Selected extract:
----------------

You are viewing a plain text version of this content. The canonical link for it is here.

Posted to user@hbase.apache.org by Sam Seigal <se...@yahoo.com> on 2011/09/30 03:27:43 UTC

querying values by row

Hi,

I am wondering what is the best way to query a record when only the
leading and trailing letters of a row are known.

For example, if my row looks something like:

event_type-timestamp-eventid

If i know the event_type and eventid, but do not really care about the
timestamp, what is the most efficient way to get this record ?

I know that the eventid and event_type combination will be unique.

I see that the RegExpRowFilter has been deprecated, so I cannot query
for something like event_type*event_id. What are other options ?

Thank you,

Sam

Re: querying values by row

Posted by Ted Yu <yu...@gmail.com>.

>> Is there a way (even if non performant) to do atomic operations between
tables in HBase ?
Not that I know of.
We're working on HBASE-2856 which targets multi-family ACID guarantee.

On Fri, Sep 30, 2011 at 11:59 AM, Sam Seigal <se...@yahoo.com> wrote:

> The reason the timestamp is the key is because I want to be able to do
> range scans for a particular event_id_type.
>
> Persisting the record with a different row key in another table is an
> option.
>
> Since there are no transactions, is the only way to fix data that
> might be out sync within two tables an M/R job ?
>
> I saw a TransactionManager class in HBase 0.26 API, but it is not
> available in the most recent releases.
>
> Is there a way (even if non performant) to do atomic operations
> between tables in HBase ?
>
> Thank you.
>
>
> On Thu, Sep 29, 2011 at 7:30 PM, lars hofhansl <lh...@yahoo.com>
> wrote:
> > I assume with "row" you mean the row-key.
> >
> >
> > The only way to query this is do a scan with just event_type as start key
> (i.e. scan starting with a prefix of the key).
> > That will be inefficient if there are many key starting with the same
> event_type.
> >
> > If that is a common query you should consider populating a second table
> with event_type-eventid as key, and timestamp as value.
> > Why is the timestamp part of the key?
> >
> >
> > -- Lars
> >
> >
> > ----- Original Message -----
> > From: Sam Seigal <se...@yahoo.com>
> > To: hbase-user@hadoop.apache.org
> > Cc:
> > Sent: Thursday, September 29, 2011 6:27 PM
> > Subject: querying values by row
> >
> > Hi,
> >
> > I am wondering what is the best way to query a record when only the
> > leading and trailing letters of a row are known.
> >
> > For example, if my row looks something like:
> >
> > event_type-timestamp-eventid
> >
> > If i know the event_type and eventid, but do not really care about the
> > timestamp, what is the most efficient way to get this record ?
> >
> > I know that the eventid and event_type combination will be unique.
> >
> > I see that the RegExpRowFilter has been deprecated, so I cannot query
> > for something like event_type*event_id. What are other options ?
> >
> > Thank you,
> >
> > Sam
> >
>

Re: querying values by row

Posted by Sam Seigal <se...@yahoo.com>.

The reason the timestamp is the key is because I want to be able to do
range scans for a particular event_id_type.

Persisting the record with a different row key in another table is an option.

----------------

Data:
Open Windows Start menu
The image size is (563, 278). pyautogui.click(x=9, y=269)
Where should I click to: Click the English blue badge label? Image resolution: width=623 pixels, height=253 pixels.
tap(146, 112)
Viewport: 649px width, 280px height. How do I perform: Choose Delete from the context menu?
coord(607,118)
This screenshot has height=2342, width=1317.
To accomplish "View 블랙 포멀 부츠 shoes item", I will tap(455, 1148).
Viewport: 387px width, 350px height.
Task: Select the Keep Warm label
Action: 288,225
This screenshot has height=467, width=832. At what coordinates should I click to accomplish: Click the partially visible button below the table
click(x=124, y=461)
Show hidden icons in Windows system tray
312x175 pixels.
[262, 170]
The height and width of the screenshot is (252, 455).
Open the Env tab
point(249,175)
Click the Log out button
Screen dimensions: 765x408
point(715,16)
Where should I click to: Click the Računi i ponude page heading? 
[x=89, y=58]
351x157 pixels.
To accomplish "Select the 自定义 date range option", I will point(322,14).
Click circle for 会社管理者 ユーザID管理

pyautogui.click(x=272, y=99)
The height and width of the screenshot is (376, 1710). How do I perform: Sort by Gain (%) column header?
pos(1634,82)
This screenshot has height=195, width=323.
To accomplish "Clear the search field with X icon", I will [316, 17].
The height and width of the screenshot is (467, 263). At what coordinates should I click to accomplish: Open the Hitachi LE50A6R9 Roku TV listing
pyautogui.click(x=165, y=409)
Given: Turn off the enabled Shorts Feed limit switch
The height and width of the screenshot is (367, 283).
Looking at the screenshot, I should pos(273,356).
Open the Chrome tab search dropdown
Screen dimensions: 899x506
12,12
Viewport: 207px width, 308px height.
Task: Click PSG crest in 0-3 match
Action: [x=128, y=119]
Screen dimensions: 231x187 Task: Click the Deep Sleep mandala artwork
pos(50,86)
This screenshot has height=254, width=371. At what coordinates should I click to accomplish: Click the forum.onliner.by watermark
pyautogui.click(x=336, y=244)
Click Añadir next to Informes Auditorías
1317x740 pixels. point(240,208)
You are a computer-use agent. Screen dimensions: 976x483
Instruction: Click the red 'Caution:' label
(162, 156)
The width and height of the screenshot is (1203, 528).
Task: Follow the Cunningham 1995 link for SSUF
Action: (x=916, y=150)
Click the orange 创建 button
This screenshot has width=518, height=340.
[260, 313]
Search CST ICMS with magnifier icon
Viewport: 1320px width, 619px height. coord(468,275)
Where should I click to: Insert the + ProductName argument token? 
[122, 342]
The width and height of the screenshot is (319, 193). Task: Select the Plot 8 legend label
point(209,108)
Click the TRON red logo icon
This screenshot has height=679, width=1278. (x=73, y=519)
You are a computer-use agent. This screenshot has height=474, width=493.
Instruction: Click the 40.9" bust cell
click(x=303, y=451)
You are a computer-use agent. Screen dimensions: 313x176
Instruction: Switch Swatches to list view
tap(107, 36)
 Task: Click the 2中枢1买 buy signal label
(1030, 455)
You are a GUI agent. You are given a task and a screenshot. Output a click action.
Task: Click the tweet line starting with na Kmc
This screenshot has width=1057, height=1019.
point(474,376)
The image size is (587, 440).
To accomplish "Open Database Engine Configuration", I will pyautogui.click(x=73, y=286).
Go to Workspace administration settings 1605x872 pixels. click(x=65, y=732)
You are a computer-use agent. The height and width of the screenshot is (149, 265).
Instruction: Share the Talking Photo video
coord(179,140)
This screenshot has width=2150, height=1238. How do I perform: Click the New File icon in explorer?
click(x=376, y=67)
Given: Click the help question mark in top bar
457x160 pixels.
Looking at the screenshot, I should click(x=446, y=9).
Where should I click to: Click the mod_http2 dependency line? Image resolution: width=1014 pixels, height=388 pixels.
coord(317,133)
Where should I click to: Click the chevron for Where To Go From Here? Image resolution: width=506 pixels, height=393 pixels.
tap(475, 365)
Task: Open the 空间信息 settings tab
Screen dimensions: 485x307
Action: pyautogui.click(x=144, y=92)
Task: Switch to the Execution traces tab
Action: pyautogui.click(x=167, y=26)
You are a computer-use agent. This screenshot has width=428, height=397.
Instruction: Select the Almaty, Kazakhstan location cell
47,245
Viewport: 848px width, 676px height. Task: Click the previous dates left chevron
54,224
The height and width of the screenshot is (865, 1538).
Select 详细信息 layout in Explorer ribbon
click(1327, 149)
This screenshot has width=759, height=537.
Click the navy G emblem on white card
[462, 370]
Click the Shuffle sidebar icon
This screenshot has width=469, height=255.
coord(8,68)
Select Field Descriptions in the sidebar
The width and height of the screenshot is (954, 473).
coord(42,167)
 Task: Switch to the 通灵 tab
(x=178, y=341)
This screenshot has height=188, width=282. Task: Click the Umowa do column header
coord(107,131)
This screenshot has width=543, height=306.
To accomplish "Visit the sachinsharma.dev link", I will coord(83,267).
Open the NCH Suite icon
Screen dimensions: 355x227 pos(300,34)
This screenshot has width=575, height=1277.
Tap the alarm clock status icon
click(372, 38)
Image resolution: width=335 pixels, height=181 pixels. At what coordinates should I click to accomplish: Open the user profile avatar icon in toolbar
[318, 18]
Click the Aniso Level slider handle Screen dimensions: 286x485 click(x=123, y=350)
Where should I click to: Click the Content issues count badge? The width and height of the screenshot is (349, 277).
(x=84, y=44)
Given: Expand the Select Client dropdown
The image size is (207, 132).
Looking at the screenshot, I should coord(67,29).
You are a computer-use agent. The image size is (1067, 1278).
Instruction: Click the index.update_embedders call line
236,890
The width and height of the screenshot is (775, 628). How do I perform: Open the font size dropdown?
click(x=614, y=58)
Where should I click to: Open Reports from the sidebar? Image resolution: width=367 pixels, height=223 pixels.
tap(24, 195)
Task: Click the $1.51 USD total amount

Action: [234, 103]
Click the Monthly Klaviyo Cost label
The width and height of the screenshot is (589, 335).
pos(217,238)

----------------

Problem to work on: Copy out, word for word, the stretch of the HBase mailing-list thread from "On Fri, Sep" through "most recent releases.".

Exercise answer:
On Fri, Sep 30, 2011 at 11:59 AM, Sam Seigal <se...@yahoo.com> wrote:

> The reason the timestamp is the key is because I want to be able to do
> range scans for a particular event_id_type.
>
> Persisting the record with a different row key in another table is an
> option.
>
> Since there are no transactions, is the only way to fix data that
> might be out sync within two tables an M/R job ?
>
> I saw a TransactionManager class in HBase 0.26 API, but it is not
> available in the most recent releases.